-------- DATA TO EXAMINE --------

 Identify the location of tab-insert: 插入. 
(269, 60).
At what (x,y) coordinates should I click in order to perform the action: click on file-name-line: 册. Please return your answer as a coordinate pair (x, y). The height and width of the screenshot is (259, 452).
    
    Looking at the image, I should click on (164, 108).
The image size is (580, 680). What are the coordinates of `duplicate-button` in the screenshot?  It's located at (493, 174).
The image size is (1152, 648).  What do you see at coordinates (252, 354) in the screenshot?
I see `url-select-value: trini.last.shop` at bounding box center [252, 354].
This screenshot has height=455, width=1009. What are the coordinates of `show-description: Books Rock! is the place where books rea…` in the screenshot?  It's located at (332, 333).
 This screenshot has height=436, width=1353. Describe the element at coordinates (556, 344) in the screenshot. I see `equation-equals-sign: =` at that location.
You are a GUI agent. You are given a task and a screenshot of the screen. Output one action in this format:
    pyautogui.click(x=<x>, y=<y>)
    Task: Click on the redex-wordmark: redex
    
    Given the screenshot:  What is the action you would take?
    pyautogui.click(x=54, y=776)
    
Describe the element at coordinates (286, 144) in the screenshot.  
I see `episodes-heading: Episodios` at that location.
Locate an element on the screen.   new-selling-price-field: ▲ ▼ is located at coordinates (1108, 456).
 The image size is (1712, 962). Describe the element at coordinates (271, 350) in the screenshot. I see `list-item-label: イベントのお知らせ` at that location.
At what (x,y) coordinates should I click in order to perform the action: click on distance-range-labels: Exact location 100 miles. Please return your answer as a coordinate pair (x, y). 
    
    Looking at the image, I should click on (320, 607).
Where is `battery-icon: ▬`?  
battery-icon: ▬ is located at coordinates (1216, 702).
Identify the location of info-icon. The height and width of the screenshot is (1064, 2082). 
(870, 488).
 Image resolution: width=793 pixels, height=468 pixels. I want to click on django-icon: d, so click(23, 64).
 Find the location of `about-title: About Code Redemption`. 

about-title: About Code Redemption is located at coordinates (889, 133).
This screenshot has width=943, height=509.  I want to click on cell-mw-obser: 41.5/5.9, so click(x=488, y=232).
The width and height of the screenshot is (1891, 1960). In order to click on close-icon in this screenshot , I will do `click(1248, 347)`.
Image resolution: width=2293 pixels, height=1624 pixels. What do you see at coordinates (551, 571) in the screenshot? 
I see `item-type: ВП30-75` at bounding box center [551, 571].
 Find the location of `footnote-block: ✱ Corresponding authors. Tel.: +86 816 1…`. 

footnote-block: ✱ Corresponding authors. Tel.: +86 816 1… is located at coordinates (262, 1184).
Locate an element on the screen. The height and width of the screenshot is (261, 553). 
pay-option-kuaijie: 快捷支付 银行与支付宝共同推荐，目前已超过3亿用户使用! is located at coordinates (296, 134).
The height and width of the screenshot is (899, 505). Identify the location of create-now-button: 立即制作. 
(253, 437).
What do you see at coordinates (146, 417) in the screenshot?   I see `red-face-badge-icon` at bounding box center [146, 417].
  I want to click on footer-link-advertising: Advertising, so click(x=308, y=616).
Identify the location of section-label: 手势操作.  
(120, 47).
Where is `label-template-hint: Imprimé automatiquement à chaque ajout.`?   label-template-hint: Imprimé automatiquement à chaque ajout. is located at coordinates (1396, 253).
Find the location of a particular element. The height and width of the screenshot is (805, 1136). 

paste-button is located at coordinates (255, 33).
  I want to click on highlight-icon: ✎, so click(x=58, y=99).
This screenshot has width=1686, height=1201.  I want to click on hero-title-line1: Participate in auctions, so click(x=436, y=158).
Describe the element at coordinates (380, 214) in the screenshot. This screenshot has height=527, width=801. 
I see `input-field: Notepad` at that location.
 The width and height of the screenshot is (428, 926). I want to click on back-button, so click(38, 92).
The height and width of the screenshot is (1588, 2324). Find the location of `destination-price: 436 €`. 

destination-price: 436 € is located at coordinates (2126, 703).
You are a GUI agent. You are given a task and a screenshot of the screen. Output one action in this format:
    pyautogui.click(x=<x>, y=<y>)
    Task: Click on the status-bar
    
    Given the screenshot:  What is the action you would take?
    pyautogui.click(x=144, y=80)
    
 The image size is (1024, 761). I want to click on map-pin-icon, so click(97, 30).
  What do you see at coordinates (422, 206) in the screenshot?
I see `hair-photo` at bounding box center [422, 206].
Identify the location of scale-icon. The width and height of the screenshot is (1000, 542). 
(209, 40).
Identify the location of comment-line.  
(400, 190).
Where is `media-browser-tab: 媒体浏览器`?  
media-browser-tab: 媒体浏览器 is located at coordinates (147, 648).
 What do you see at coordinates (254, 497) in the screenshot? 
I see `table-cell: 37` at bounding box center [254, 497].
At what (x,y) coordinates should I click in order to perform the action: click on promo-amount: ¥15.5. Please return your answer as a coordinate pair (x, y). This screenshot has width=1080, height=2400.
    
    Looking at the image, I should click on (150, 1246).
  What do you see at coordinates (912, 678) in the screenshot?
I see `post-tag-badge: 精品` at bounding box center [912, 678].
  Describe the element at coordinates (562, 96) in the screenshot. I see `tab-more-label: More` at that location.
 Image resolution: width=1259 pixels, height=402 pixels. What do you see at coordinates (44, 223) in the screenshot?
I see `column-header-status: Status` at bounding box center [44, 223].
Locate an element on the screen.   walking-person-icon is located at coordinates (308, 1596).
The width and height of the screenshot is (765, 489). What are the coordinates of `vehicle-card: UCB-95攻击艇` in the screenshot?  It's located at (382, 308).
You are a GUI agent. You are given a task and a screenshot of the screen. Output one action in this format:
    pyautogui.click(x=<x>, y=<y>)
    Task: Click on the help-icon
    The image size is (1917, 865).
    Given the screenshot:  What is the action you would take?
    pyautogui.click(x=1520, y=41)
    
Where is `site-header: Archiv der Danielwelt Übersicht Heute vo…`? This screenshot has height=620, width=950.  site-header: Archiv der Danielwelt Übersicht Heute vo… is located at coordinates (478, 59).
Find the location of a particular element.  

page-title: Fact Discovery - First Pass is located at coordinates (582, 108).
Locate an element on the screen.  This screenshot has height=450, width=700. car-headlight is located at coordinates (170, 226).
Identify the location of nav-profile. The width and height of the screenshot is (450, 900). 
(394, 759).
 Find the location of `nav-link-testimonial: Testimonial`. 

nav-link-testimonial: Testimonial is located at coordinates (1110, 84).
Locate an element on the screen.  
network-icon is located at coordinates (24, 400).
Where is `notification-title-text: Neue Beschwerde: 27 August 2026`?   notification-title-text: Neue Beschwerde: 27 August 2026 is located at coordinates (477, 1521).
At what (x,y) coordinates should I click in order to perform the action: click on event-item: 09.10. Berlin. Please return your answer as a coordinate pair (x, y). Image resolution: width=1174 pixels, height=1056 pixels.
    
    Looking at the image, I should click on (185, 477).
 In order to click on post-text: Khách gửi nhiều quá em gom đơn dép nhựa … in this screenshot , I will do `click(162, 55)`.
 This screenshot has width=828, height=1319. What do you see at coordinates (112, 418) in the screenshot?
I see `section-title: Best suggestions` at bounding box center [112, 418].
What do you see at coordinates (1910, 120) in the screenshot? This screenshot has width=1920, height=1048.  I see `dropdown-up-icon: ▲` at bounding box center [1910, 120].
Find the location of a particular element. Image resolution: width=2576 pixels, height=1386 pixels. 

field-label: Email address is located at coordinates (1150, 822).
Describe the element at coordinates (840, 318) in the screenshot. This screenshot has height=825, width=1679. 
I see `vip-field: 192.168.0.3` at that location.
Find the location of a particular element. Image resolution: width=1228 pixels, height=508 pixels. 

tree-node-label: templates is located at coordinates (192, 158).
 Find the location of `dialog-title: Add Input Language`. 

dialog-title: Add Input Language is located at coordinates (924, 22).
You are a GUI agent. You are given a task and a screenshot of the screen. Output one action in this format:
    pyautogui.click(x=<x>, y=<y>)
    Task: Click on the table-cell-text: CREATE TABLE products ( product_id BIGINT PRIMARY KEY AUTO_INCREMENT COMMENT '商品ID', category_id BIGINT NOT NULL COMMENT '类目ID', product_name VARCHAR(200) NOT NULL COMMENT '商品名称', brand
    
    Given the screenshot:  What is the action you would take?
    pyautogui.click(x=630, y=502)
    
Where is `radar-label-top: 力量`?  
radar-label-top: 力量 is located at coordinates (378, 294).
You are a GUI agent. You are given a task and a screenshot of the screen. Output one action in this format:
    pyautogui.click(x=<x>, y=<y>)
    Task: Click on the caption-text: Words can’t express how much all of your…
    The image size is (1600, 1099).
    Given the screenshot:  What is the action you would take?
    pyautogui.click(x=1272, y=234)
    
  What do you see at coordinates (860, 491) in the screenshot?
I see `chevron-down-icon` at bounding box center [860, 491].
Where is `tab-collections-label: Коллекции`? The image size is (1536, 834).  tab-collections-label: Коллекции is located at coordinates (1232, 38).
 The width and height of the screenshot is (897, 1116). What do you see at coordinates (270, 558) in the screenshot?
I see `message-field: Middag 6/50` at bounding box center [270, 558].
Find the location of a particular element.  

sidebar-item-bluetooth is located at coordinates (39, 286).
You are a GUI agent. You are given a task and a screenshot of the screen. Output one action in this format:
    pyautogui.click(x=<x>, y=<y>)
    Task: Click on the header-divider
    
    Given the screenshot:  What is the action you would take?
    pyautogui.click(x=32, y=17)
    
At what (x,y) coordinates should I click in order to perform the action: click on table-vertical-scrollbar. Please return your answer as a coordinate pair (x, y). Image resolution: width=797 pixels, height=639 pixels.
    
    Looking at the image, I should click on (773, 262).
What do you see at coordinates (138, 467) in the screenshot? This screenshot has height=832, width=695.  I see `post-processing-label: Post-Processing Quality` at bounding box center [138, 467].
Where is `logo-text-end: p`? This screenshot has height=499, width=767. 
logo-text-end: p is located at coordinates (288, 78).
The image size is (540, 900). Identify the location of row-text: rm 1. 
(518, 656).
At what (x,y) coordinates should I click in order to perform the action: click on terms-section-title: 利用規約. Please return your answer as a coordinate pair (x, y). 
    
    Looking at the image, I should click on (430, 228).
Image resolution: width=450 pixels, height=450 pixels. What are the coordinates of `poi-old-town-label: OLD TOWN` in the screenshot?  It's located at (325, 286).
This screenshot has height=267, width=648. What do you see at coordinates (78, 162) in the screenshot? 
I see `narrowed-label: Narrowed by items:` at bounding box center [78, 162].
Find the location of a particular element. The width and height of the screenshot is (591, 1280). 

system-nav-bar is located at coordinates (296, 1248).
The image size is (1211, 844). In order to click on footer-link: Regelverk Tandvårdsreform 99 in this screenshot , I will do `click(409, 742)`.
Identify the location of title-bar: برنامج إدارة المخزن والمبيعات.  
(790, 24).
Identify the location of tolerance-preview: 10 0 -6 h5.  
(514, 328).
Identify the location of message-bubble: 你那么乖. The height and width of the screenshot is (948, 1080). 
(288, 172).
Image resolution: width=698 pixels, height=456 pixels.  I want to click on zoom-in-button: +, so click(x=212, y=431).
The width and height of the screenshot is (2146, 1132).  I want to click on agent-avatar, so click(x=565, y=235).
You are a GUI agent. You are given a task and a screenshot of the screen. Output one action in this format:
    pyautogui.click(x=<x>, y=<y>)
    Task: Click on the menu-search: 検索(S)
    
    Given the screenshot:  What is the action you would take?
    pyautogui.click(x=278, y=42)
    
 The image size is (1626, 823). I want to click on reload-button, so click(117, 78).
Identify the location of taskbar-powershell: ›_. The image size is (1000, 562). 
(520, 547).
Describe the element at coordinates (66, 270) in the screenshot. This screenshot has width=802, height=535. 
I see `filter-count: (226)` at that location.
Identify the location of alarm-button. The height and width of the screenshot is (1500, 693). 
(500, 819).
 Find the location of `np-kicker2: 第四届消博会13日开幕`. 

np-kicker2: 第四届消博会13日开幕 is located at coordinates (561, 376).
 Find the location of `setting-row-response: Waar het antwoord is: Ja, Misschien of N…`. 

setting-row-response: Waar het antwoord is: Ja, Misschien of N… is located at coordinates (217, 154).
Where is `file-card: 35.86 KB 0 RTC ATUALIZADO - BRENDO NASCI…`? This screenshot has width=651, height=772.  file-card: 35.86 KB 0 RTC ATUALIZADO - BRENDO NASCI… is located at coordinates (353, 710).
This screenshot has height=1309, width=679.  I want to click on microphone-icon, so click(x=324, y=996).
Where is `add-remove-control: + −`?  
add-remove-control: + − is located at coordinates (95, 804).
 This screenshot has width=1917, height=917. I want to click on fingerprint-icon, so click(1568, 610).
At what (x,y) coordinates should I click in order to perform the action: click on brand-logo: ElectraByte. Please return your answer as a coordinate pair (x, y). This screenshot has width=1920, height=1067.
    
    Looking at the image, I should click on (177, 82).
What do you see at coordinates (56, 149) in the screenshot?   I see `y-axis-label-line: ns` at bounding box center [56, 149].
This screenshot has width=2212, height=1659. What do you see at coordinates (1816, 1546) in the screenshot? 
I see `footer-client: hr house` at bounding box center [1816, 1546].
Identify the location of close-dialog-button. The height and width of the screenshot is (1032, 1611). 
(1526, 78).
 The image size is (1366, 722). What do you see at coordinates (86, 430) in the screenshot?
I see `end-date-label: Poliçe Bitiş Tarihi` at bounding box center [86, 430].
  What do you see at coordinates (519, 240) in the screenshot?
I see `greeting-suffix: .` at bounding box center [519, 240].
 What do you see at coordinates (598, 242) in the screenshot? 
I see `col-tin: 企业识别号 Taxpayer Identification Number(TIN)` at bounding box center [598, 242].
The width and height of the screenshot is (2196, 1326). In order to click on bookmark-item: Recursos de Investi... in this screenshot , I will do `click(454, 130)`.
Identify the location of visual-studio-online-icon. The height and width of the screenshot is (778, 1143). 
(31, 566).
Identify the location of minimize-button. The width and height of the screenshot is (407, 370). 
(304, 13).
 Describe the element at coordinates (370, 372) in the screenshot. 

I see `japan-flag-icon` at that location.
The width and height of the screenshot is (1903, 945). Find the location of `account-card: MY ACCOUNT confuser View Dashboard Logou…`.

--------

- INSTRUCTIONS TO FOLLOW: Can you write out the part of the items that opens with the line containing "Describe the element at coordinates (286, 144)" and closes with the line containing "battery-icon: ▬ is", switching "coordinate pair" to "coordinate tuple" and leaving everything else unchanged?

- REPLY TO THE EXERCISE:
Describe the element at coordinates (286, 144) in the screenshot.  
I see `episodes-heading: Episodios` at that location.
Locate an element on the screen.   new-selling-price-field: ▲ ▼ is located at coordinates (1108, 456).
 The image size is (1712, 962). Describe the element at coordinates (271, 350) in the screenshot. I see `list-item-label: イベントのお知らせ` at that location.
At what (x,y) coordinates should I click in order to perform the action: click on distance-range-labels: Exact location 100 miles. Please return your answer as a coordinate tuple (x, y). 
    
    Looking at the image, I should click on (320, 607).
Where is `battery-icon: ▬`?  
battery-icon: ▬ is located at coordinates (1216, 702).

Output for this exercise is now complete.